Stored records:
-----
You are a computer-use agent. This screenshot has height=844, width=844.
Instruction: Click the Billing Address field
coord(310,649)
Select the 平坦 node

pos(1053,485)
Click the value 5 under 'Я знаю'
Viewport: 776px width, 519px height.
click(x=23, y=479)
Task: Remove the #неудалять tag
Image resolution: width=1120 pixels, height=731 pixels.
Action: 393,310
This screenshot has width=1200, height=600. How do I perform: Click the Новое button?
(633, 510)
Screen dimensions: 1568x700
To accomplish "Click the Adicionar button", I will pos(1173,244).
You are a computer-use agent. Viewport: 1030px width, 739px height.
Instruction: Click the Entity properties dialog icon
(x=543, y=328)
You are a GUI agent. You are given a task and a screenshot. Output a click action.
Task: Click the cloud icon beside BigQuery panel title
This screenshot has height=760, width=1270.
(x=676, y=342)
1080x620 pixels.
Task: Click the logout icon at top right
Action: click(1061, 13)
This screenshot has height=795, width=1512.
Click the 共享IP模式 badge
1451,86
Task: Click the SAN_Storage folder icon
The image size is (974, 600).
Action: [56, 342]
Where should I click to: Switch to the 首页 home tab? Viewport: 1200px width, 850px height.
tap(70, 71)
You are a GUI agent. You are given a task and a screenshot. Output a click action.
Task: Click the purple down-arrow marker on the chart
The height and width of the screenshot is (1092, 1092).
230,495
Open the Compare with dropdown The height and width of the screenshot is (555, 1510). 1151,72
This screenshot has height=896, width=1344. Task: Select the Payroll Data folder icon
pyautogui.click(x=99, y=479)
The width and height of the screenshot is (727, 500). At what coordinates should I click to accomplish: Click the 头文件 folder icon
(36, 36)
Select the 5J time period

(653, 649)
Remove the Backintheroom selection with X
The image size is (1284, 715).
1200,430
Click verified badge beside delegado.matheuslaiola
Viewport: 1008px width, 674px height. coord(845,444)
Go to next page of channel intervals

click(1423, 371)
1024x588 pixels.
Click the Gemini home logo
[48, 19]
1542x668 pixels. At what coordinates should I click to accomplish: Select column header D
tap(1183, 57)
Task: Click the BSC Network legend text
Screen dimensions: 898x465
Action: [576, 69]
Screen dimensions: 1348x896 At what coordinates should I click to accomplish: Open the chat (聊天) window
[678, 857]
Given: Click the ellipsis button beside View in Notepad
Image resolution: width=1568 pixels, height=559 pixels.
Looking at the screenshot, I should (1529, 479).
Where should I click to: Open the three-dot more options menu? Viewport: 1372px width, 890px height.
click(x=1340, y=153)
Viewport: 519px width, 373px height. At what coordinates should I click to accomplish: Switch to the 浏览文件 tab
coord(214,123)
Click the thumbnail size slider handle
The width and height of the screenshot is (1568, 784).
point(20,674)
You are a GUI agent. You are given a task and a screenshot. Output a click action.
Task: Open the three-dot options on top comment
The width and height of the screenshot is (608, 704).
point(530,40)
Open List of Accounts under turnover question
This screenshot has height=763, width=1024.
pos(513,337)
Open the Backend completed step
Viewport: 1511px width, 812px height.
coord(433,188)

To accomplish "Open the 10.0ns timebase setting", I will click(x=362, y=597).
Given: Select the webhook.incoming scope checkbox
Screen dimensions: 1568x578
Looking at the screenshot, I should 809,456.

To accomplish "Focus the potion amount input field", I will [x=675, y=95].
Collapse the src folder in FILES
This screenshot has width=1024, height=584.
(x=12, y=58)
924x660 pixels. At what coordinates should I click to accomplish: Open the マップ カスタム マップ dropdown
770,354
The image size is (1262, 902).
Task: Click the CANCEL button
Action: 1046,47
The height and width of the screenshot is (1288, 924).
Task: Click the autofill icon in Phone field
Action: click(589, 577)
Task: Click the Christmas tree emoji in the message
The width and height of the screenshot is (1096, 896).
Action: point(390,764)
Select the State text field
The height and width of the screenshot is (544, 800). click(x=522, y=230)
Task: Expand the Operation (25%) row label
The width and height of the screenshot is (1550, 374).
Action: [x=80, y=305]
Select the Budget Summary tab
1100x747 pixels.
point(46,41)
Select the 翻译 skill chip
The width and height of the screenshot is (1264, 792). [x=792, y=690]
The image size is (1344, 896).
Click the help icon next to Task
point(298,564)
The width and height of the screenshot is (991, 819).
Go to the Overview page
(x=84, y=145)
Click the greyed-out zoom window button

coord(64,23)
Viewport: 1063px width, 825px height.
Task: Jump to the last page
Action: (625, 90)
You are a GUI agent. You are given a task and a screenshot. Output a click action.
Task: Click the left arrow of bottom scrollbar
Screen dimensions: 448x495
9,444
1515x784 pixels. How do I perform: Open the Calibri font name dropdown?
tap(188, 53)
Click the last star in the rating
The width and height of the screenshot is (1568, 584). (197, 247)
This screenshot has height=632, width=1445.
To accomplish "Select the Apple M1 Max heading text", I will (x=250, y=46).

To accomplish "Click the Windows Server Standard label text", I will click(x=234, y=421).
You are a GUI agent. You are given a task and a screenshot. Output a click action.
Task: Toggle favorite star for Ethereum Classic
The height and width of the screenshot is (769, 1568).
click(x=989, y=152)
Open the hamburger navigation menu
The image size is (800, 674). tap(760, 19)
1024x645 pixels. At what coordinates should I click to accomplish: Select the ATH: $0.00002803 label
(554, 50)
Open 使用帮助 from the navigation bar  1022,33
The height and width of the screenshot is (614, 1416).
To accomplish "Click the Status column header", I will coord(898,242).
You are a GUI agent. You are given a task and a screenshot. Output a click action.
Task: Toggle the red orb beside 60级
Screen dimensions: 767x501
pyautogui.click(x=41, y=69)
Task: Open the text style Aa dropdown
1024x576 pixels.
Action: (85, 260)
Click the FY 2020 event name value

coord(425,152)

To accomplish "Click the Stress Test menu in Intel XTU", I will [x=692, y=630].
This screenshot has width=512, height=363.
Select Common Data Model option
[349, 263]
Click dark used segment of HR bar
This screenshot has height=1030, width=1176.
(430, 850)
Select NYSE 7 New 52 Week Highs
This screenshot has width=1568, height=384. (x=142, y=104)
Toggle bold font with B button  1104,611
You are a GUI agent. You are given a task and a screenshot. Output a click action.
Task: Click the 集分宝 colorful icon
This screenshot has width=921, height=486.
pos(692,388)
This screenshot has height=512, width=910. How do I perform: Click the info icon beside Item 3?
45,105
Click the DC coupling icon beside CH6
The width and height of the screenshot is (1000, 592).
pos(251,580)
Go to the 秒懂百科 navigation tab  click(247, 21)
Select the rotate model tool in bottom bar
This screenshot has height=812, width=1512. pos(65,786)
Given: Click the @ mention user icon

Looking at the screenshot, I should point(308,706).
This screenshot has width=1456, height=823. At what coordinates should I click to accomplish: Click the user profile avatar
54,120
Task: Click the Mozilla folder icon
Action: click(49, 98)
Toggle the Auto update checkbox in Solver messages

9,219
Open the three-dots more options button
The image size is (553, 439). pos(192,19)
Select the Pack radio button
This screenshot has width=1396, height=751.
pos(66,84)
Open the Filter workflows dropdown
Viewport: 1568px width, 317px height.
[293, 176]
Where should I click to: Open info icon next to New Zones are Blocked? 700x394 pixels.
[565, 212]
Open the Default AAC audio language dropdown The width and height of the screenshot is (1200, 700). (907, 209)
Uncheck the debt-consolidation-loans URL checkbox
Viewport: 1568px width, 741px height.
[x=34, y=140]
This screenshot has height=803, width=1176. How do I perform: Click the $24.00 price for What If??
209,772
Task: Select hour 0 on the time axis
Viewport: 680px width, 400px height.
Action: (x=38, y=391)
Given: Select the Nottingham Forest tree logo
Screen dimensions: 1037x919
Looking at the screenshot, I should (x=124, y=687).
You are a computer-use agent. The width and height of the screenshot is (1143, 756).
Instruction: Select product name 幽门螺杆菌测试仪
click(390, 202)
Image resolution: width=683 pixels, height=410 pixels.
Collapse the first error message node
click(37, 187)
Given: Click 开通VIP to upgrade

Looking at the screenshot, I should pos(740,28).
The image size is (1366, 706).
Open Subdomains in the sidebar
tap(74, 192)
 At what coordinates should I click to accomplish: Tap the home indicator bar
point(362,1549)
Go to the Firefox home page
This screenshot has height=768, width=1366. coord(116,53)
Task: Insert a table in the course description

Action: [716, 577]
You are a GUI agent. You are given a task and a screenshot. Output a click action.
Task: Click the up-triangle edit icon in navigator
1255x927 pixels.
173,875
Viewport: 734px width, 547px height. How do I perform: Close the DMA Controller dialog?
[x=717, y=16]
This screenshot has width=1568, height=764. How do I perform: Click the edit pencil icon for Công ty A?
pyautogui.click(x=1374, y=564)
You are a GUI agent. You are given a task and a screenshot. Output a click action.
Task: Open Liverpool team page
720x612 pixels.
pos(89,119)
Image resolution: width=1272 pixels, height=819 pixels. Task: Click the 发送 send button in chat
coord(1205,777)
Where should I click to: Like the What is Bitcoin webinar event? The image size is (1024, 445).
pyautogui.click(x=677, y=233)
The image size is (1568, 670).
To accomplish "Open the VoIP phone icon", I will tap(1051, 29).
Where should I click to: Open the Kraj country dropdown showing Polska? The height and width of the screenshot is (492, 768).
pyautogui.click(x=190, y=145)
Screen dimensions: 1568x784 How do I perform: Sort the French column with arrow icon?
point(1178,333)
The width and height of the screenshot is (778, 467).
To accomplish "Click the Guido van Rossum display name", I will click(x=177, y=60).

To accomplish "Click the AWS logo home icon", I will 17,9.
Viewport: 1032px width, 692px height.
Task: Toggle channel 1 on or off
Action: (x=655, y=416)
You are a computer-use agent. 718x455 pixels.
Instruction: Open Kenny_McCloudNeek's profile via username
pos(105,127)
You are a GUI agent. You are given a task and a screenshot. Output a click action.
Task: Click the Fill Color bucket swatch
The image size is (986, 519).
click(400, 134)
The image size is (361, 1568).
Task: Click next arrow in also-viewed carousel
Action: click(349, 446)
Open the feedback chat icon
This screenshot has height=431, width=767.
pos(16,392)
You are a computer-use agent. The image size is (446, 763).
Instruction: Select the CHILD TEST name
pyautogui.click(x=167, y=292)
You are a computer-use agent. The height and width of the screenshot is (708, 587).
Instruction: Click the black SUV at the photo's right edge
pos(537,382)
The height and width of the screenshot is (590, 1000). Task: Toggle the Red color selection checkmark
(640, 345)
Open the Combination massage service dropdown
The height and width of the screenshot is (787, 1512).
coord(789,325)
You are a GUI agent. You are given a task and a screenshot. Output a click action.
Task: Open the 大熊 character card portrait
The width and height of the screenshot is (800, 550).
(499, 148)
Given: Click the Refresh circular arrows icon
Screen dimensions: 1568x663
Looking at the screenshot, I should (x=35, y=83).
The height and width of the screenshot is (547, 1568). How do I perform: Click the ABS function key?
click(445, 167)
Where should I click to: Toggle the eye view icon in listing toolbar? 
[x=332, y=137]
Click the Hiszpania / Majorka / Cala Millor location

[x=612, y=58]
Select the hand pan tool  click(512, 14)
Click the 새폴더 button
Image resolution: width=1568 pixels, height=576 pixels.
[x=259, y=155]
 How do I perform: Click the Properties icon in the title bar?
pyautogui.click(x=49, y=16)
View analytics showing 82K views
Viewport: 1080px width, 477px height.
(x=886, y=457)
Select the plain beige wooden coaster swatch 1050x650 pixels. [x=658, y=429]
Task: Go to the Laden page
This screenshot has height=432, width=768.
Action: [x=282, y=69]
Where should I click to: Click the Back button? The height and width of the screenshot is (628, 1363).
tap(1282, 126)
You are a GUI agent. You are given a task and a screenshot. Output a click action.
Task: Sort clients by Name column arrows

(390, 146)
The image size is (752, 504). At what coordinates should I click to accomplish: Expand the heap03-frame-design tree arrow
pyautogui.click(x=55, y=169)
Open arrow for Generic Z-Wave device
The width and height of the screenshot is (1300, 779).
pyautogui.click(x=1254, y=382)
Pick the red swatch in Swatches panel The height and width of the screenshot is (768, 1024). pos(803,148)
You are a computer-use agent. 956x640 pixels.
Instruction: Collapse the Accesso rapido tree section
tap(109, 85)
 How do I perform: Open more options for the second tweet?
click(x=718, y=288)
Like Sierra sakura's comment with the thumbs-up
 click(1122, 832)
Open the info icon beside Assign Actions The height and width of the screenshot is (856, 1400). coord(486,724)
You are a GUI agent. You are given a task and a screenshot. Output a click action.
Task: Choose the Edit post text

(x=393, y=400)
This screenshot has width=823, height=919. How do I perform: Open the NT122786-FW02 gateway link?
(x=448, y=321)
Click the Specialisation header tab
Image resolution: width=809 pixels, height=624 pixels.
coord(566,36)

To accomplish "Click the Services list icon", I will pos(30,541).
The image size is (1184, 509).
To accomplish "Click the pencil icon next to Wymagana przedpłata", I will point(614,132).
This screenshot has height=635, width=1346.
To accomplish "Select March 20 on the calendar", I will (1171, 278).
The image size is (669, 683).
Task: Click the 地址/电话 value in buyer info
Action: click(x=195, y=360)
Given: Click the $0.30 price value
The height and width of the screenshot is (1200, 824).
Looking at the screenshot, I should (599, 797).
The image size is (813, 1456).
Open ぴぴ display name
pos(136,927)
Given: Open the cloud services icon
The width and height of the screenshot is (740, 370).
-----
ASSIGNMENT: Your task is to quote, without any alteration, the lines running from the top of the records to the line that holds "Screen dimensions: 1568x700", both included.

YOUR RESPONSE:
You are a computer-use agent. This screenshot has height=844, width=844.
Instruction: Click the Billing Address field
coord(310,649)
Select the 平坦 node

pos(1053,485)
Click the value 5 under 'Я знаю'
Viewport: 776px width, 519px height.
click(x=23, y=479)
Task: Remove the #неудалять tag
Image resolution: width=1120 pixels, height=731 pixels.
Action: 393,310
This screenshot has width=1200, height=600. How do I perform: Click the Новое button?
(633, 510)
Screen dimensions: 1568x700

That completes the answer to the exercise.